▸ Action item: Below are some entries. Repeat exactly the lines from the one with "Klienditugi (397, 1988)" through the one with "Luba kõik (268, 2262)", and only those.

▸ Supplied information:
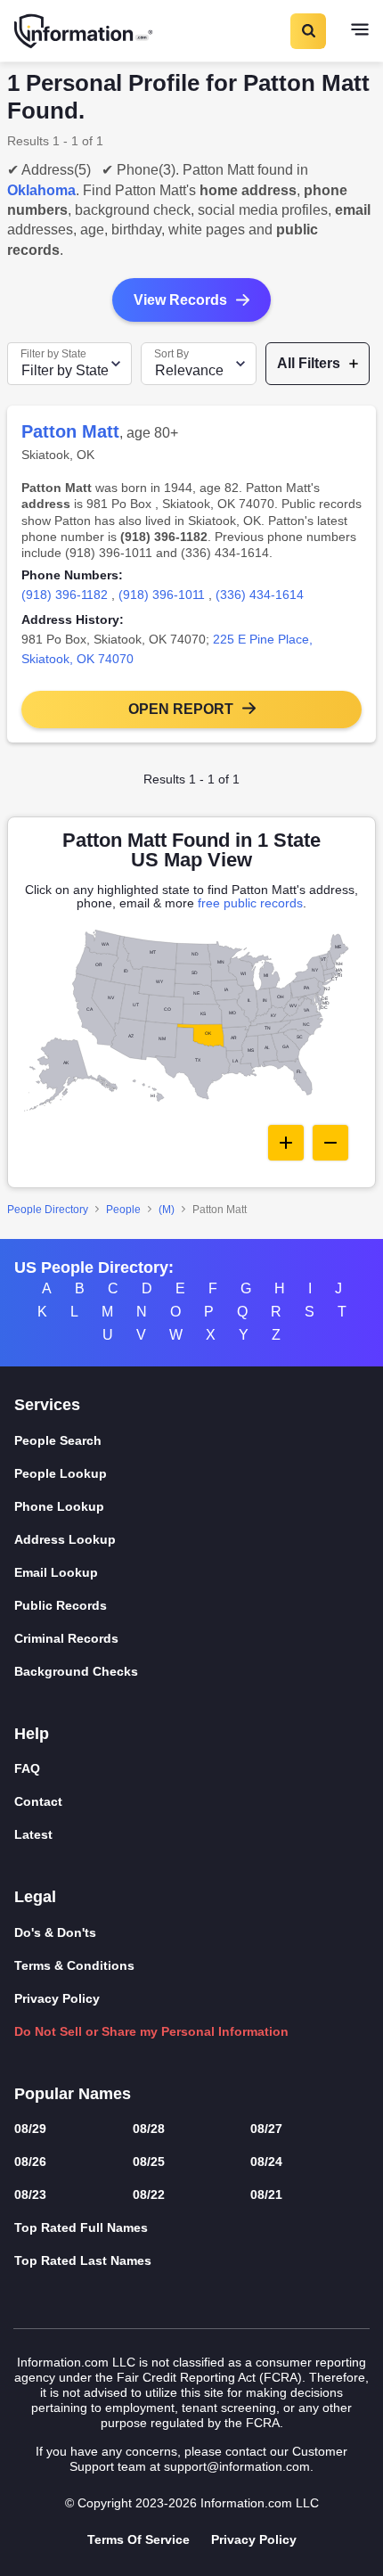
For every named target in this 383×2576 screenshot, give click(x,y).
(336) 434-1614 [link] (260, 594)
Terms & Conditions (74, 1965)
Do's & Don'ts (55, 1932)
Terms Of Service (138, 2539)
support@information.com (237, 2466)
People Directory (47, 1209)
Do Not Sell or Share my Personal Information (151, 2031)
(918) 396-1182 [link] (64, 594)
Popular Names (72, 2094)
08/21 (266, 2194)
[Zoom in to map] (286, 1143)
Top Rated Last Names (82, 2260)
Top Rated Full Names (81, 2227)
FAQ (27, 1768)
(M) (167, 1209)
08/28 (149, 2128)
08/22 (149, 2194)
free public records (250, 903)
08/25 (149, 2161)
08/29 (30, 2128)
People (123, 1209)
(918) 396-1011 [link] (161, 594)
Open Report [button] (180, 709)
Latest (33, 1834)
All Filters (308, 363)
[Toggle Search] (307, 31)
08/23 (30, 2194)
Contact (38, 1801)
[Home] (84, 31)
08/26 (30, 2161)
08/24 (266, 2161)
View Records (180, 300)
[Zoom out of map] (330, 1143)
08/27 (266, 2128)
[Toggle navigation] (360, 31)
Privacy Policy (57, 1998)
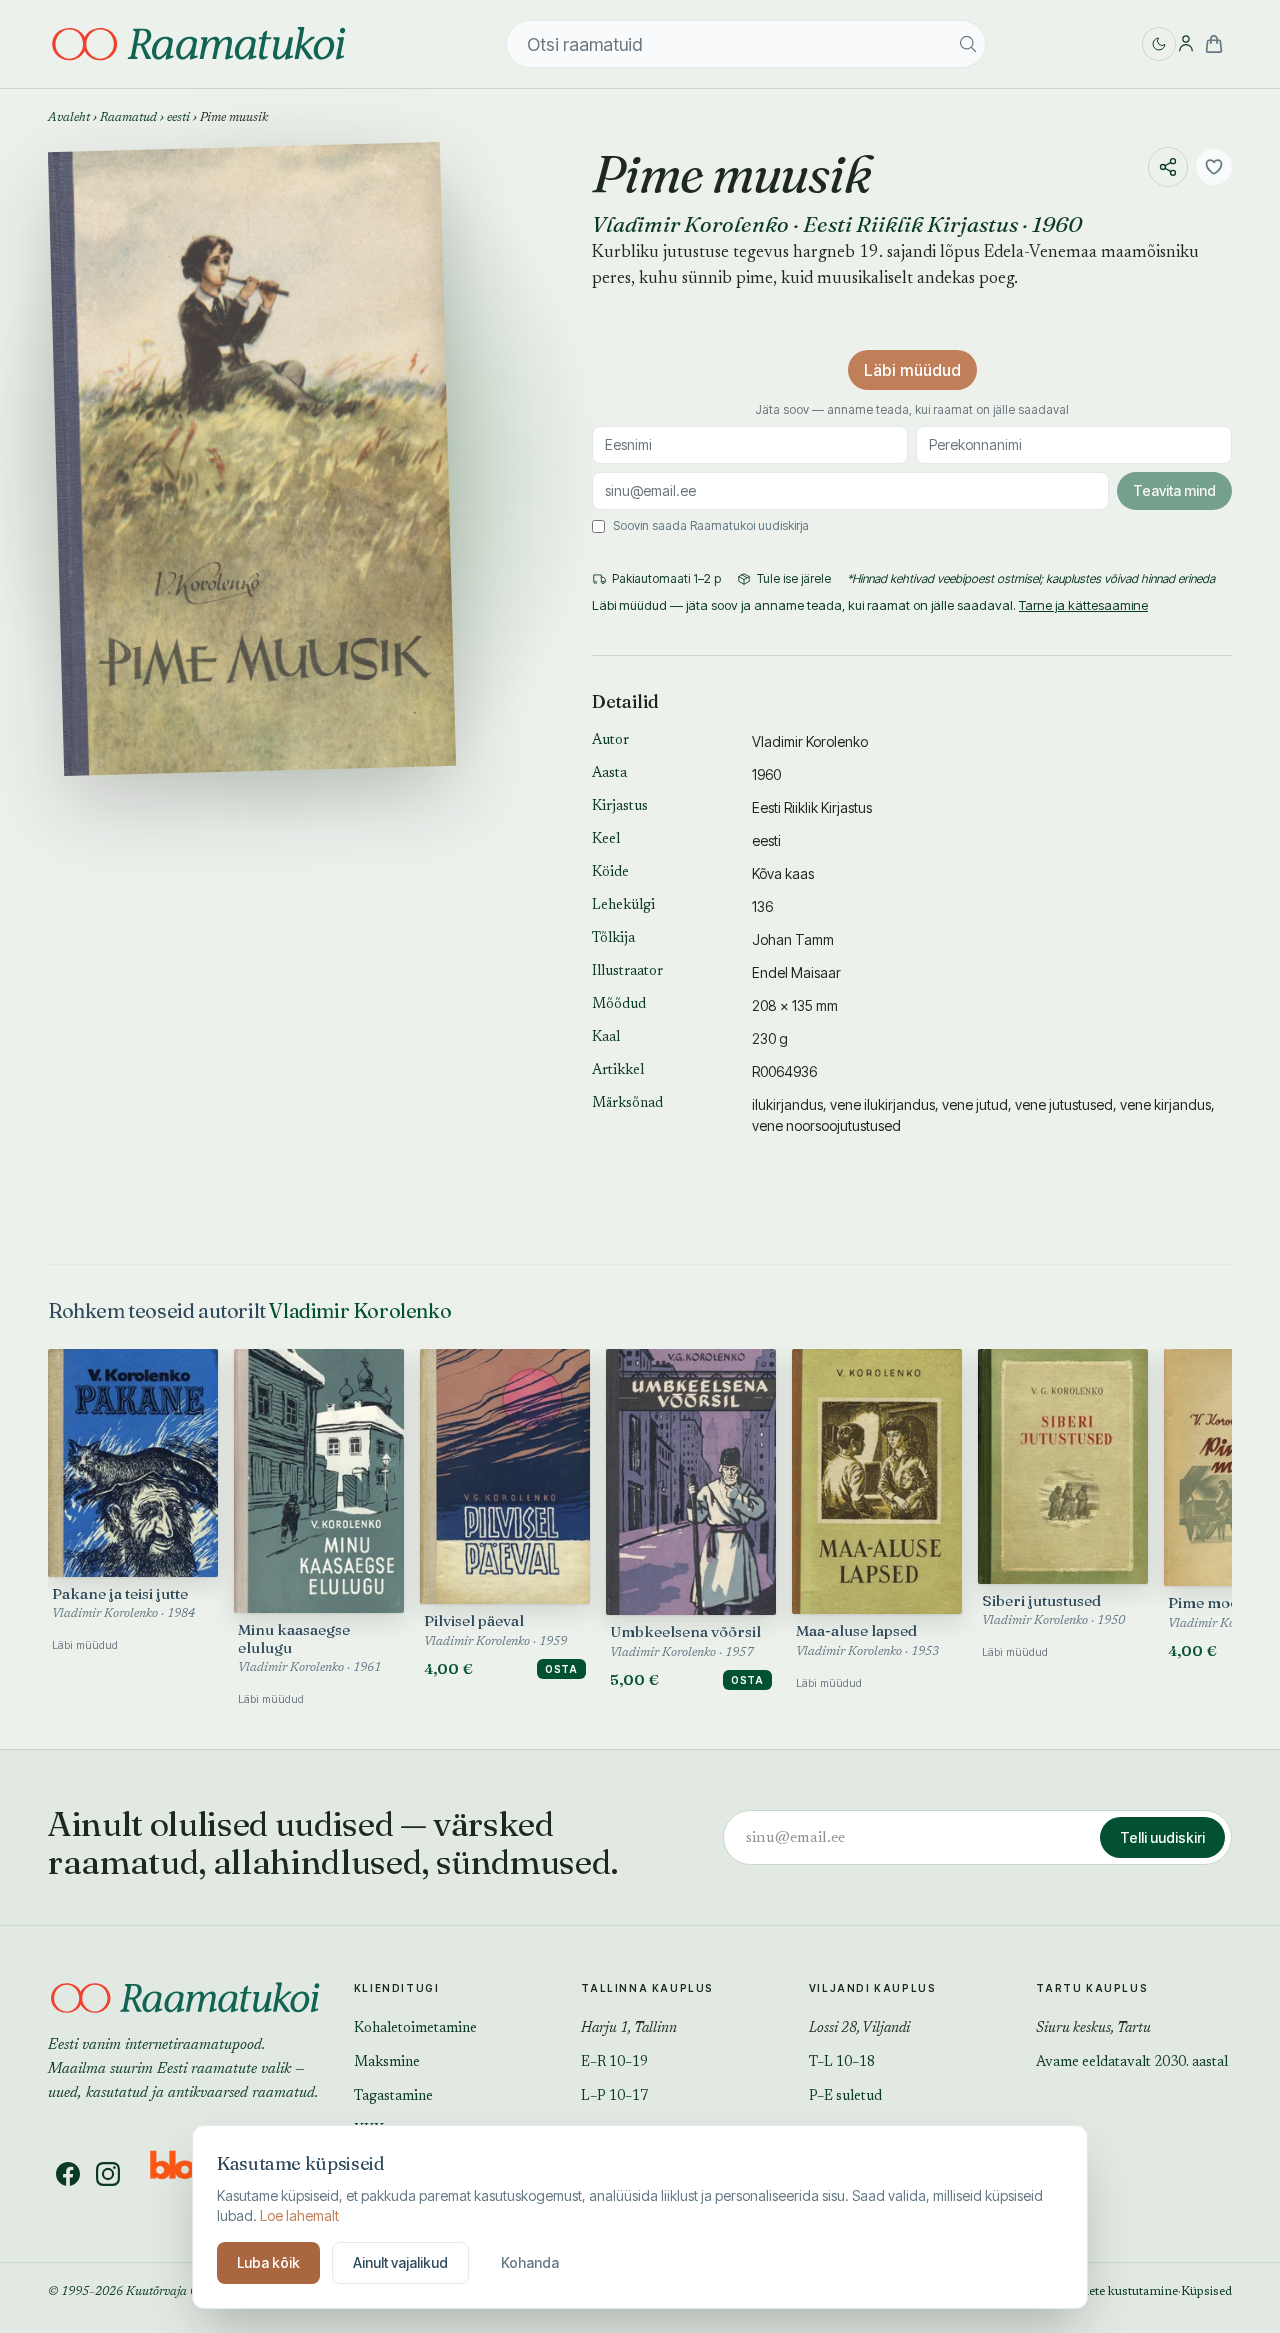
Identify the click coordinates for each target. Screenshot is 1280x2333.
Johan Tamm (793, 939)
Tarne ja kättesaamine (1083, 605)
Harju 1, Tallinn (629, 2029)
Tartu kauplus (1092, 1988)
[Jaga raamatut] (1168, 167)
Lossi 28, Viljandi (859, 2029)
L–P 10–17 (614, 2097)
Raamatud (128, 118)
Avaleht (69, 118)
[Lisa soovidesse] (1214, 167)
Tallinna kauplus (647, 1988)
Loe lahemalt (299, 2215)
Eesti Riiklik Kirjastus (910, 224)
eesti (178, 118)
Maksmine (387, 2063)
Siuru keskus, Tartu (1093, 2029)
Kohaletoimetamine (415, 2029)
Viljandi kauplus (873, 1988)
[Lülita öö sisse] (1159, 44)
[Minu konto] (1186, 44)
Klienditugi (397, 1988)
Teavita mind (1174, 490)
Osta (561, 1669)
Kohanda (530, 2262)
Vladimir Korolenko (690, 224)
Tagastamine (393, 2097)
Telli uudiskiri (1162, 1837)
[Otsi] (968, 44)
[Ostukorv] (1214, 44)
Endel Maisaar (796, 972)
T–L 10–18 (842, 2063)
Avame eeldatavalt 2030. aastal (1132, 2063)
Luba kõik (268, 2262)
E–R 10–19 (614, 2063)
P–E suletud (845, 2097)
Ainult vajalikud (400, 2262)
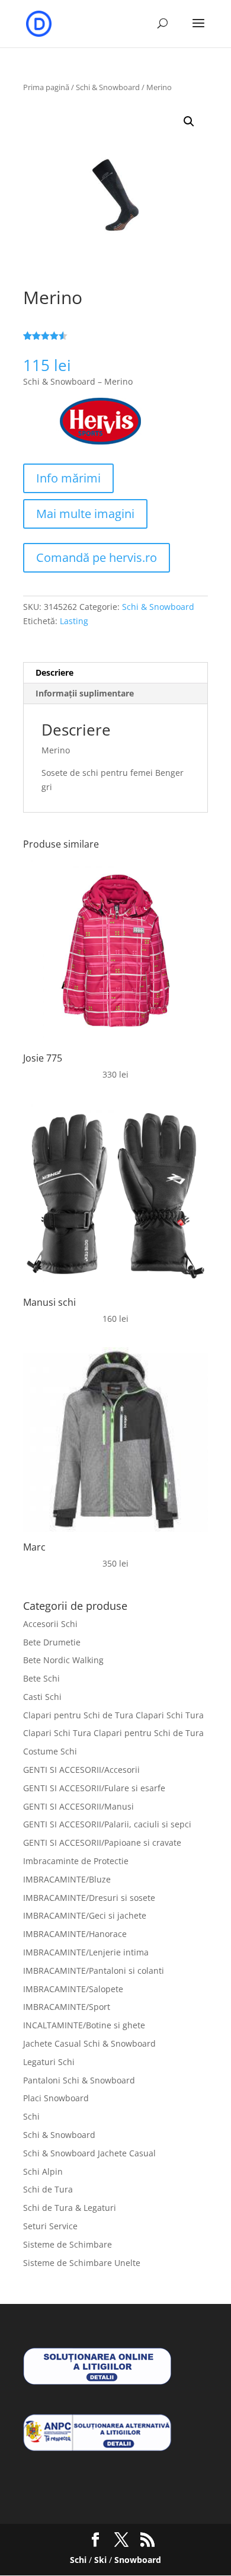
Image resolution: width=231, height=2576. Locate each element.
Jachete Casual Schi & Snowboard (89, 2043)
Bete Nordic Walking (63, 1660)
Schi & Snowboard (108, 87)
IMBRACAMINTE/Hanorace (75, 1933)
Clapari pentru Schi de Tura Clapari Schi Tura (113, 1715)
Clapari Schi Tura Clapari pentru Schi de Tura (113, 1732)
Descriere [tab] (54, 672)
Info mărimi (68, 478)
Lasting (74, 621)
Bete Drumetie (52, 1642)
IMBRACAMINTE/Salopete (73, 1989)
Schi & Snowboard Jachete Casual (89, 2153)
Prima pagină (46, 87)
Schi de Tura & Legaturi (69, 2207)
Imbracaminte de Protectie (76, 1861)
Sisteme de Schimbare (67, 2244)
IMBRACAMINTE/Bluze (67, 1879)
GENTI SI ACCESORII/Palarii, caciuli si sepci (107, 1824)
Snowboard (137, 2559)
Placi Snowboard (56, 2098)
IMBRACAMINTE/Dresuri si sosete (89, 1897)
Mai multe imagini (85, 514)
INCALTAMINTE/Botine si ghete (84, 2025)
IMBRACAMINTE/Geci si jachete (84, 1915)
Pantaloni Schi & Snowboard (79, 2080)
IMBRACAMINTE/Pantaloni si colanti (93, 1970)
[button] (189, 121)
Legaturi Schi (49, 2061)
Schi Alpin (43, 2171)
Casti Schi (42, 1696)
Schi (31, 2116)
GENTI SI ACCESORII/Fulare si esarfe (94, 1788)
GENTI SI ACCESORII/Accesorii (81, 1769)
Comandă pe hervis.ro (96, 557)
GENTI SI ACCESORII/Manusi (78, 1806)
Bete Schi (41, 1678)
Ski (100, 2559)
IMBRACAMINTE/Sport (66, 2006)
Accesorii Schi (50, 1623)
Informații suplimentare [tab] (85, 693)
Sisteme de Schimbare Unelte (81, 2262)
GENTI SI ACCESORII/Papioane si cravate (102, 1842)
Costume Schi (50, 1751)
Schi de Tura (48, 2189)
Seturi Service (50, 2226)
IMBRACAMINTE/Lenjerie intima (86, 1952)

▸ Written solution:
Klienditugi (397, 1988)
Teavita mind (1174, 490)
Osta (561, 1669)
Kohanda (530, 2262)
Vladimir Korolenko (690, 224)
Tagastamine (393, 2097)
Telli uudiskiri (1162, 1837)
[Otsi] (968, 44)
[Ostukorv] (1214, 44)
Endel Maisaar (796, 972)
T–L 10–18 (842, 2063)
Avame eeldatavalt 2030. aastal (1132, 2063)
Luba kõik (268, 2262)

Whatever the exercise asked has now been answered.